**Exercise objective**
Look through the data below and extract, unchanged, the lines from the one that contains "Given: Open 功耗估算 power estimate page" to the one that contains "The height and width of the screenshot is (600, 900).", both included.

**Records shown**
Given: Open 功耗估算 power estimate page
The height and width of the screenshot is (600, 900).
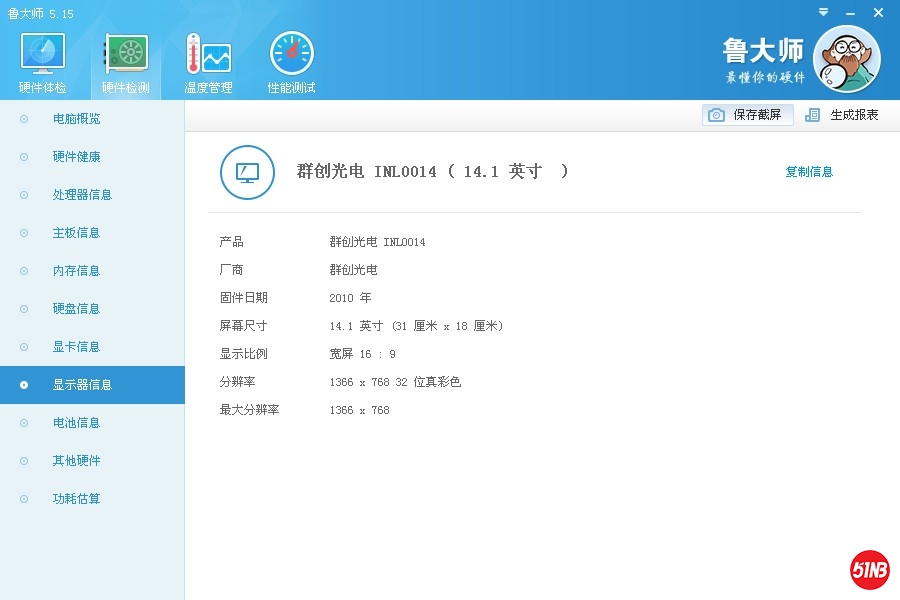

--

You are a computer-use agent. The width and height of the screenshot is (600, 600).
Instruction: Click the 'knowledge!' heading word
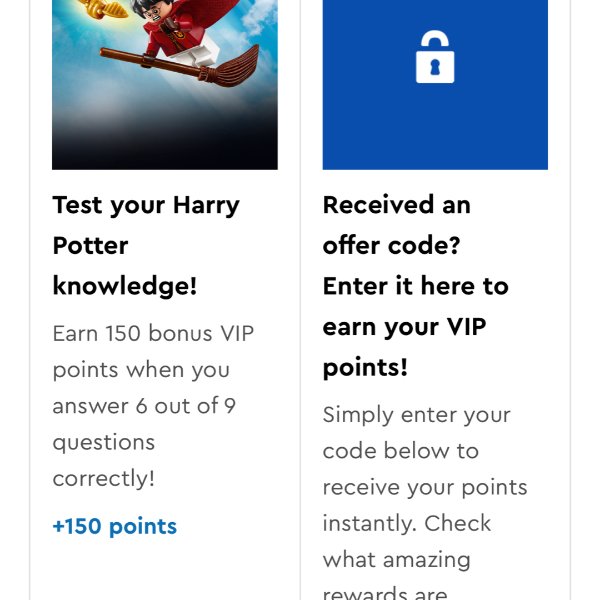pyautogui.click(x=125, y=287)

--

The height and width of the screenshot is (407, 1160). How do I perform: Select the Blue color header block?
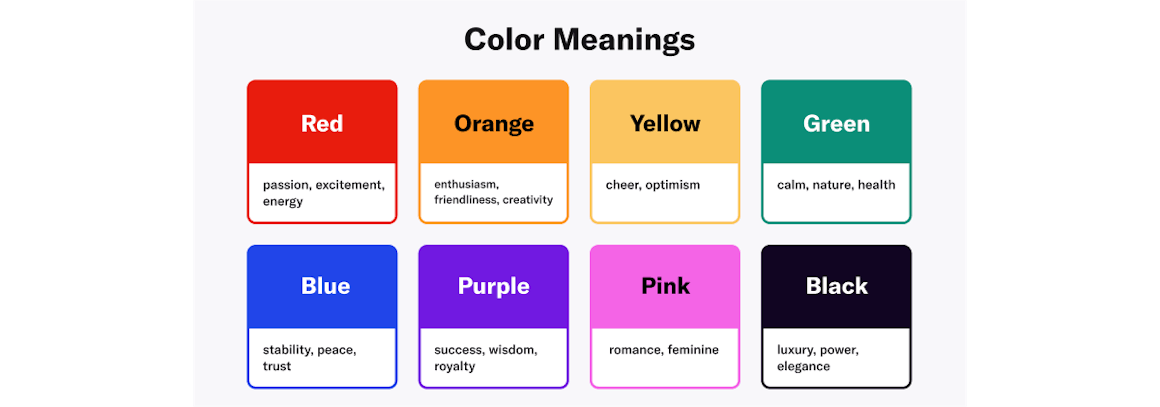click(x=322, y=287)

**Solution to this problem**
Given: Open 功耗估算 power estimate page
The height and width of the screenshot is (600, 900).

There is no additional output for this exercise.